Valuing and Celebrating Each Other’s
Contributions
A feminist relationship,
however the division of labor is arranged, who works, who makes more money, who
cares for the children, all the contributions to the relationship are
celebrated and valued. We have a tendency in this society to put a higher value
on contributions that have monetary value. That’s why childcare and domestic
work is undervalued but not because it is less work. It doesn’t make income and
is easily dismissed. Any good relationship values the partner and their
contribution and that is especially true in a relationship based on feminist
principles. When we value the work that doesn’t bring in the cash we are
redressing the balance of power that tends to give the partner who makes more
money more control in the relationship. Celebrating a partner’s contribution is
one of the best ways to demonstrate love, and by loving and valuing a partner
we have a healthier, happier relationship.
Conclusion
Relationships are hard and a
lot of work, and trying to root a relationship in feminism will be a lot more
work; but if we expect our homes and relationships to be based on equity,
respect, dignity and value, we start a precedent for our children and these
principles will no longer be a theory or a lip service, but will be an
actuality. We will then be paving a way that will lead the future generations
to social justice and reproductive rights, marriage equality, and the gender
wage gap won’t be these massive battles for our children to fight, or if they
are, they are equipped with the tools to continue our work.

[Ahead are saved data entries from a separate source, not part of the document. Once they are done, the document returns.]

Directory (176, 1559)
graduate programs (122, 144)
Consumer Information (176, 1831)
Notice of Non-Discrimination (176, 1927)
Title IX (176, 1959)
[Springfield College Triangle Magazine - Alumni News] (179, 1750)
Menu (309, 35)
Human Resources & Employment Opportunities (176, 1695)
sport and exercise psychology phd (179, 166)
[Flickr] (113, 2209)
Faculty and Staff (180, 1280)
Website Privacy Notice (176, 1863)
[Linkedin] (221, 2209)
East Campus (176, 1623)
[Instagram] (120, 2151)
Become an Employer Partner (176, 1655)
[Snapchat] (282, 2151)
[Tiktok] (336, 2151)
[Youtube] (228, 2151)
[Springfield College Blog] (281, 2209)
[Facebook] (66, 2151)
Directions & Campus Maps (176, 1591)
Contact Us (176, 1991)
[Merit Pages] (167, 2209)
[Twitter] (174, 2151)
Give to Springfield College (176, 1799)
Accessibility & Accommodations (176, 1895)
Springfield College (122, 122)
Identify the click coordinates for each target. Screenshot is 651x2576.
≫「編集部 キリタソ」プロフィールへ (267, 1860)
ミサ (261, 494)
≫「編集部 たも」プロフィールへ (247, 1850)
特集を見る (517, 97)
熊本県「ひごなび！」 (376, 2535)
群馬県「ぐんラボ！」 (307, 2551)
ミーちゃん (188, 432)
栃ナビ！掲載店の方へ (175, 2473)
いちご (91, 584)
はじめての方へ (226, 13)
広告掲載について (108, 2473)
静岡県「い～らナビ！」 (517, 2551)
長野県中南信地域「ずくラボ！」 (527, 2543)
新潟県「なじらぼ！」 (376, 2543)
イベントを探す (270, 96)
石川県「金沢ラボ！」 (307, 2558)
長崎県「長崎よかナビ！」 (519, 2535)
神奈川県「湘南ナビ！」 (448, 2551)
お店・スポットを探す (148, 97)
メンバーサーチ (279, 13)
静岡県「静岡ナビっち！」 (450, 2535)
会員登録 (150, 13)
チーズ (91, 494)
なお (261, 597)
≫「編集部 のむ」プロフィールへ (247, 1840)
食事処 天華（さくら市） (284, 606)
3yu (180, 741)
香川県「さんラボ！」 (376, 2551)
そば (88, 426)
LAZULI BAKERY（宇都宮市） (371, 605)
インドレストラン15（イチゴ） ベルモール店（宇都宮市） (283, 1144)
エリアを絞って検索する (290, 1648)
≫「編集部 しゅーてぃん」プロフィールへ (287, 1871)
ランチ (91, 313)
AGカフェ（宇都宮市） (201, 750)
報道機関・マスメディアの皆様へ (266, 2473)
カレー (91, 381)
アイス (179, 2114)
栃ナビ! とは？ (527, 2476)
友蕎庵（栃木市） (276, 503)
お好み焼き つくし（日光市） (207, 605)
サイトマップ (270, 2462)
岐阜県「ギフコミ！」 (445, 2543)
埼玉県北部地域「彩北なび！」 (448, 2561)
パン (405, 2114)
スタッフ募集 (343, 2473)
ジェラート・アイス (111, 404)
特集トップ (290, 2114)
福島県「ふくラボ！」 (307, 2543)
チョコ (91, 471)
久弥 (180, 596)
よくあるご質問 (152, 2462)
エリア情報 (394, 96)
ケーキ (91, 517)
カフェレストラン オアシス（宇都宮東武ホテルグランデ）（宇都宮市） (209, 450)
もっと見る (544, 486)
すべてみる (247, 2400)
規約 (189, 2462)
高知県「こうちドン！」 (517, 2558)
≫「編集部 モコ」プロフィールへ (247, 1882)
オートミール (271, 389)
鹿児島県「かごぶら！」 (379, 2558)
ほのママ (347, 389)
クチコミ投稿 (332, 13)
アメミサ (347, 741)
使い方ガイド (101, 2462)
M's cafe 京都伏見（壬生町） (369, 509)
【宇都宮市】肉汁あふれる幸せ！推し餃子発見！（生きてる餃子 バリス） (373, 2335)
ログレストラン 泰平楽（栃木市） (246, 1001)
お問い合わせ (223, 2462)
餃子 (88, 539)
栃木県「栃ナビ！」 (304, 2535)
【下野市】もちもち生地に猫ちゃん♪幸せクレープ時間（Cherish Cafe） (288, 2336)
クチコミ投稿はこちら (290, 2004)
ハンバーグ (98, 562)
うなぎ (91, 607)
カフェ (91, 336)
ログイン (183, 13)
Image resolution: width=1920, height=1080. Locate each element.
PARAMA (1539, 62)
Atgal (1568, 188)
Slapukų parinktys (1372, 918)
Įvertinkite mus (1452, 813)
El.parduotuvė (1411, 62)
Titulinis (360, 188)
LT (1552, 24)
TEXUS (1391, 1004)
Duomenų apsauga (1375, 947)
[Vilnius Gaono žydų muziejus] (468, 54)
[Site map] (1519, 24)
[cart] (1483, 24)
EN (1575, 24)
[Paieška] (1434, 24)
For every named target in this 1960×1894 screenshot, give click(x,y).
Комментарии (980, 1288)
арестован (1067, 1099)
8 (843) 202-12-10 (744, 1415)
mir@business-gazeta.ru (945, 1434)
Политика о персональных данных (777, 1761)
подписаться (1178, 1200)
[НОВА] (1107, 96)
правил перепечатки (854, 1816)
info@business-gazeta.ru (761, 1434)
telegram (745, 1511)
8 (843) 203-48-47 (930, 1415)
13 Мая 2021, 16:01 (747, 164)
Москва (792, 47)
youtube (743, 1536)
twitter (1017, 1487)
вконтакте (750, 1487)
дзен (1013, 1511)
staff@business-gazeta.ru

yes. love this. i definitely agree that heterosexual feminist relationships can be difficult to maintain because of inherent power imbalances. i think the same could be true for any difference in privilege among partners (in race, ability, etc). it is definitely necessary to constantly be reexamining our beliefs and having open dialogue about such issues in a way that makes both partners feel safe expressing themselves. thanks for sharing your experiences liz! it is nice to hear how some people can make it work. :)
ReplyDeleteThis blog is so amazing. Really creative to target feminism in relationships because I think it's often overlooked in discussions but so apparent in day to day lives. I have a hard time understanding how someone who strongly identifies as a feminist can be in an intimate relationship with someone who goes against and/or perpetuates values and stigmas that go against feminism; seems like a nasty headache to me. I agree with Brooke ^ having open waves of communication are extremely vital in fostering a healthy relationship. Great blog.